Records for this task ::
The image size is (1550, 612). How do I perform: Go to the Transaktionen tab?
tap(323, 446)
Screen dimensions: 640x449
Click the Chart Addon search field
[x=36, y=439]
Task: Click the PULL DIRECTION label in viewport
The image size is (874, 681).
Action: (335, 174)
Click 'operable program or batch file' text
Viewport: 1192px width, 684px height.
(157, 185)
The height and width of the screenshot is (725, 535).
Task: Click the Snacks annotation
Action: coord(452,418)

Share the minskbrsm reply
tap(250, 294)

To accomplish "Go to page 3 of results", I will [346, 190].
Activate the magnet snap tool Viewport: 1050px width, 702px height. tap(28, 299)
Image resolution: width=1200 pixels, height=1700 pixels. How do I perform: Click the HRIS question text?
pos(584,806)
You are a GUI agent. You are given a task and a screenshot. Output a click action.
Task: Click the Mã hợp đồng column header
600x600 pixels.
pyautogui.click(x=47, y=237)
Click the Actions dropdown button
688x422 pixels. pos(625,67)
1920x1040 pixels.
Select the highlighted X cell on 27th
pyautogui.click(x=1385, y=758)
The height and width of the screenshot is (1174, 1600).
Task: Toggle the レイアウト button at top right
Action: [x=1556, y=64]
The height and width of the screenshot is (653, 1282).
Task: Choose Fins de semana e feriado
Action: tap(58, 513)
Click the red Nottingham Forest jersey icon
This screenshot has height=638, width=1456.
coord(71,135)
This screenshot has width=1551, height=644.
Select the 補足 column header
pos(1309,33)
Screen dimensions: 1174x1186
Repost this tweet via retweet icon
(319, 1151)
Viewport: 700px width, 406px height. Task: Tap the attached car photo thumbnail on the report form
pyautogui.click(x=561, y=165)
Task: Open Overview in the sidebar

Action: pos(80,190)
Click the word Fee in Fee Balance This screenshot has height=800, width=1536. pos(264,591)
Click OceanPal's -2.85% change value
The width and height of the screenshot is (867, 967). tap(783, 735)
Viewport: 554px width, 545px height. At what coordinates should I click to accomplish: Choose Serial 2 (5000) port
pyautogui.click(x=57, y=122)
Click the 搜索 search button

Task directions :: Having read the entries above, restate them all word for word.

Solved problem ::
The image size is (1550, 612). How do I perform: Go to the Transaktionen tab?
tap(323, 446)
Screen dimensions: 640x449
Click the Chart Addon search field
[x=36, y=439]
Task: Click the PULL DIRECTION label in viewport
The image size is (874, 681).
Action: (335, 174)
Click 'operable program or batch file' text
Viewport: 1192px width, 684px height.
(157, 185)
The height and width of the screenshot is (725, 535).
Task: Click the Snacks annotation
Action: coord(452,418)

Share the minskbrsm reply
tap(250, 294)

To accomplish "Go to page 3 of results", I will [346, 190].
Activate the magnet snap tool Viewport: 1050px width, 702px height. tap(28, 299)
Image resolution: width=1200 pixels, height=1700 pixels. How do I perform: Click the HRIS question text?
pos(584,806)
You are a GUI agent. You are given a task and a screenshot. Output a click action.
Task: Click the Mã hợp đồng column header
600x600 pixels.
pyautogui.click(x=47, y=237)
Click the Actions dropdown button
688x422 pixels. pos(625,67)
1920x1040 pixels.
Select the highlighted X cell on 27th
pyautogui.click(x=1385, y=758)
The height and width of the screenshot is (1174, 1600).
Task: Toggle the レイアウト button at top right
Action: [x=1556, y=64]
The height and width of the screenshot is (653, 1282).
Task: Choose Fins de semana e feriado
Action: tap(58, 513)
Click the red Nottingham Forest jersey icon
This screenshot has height=638, width=1456.
coord(71,135)
This screenshot has width=1551, height=644.
Select the 補足 column header
pos(1309,33)
Screen dimensions: 1174x1186
Repost this tweet via retweet icon
(319, 1151)
Viewport: 700px width, 406px height. Task: Tap the attached car photo thumbnail on the report form
pyautogui.click(x=561, y=165)
Task: Open Overview in the sidebar

Action: pos(80,190)
Click the word Fee in Fee Balance This screenshot has height=800, width=1536. pos(264,591)
Click OceanPal's -2.85% change value
The width and height of the screenshot is (867, 967). tap(783, 735)
Viewport: 554px width, 545px height. At what coordinates should I click to accomplish: Choose Serial 2 (5000) port
pyautogui.click(x=57, y=122)
Click the 搜索 search button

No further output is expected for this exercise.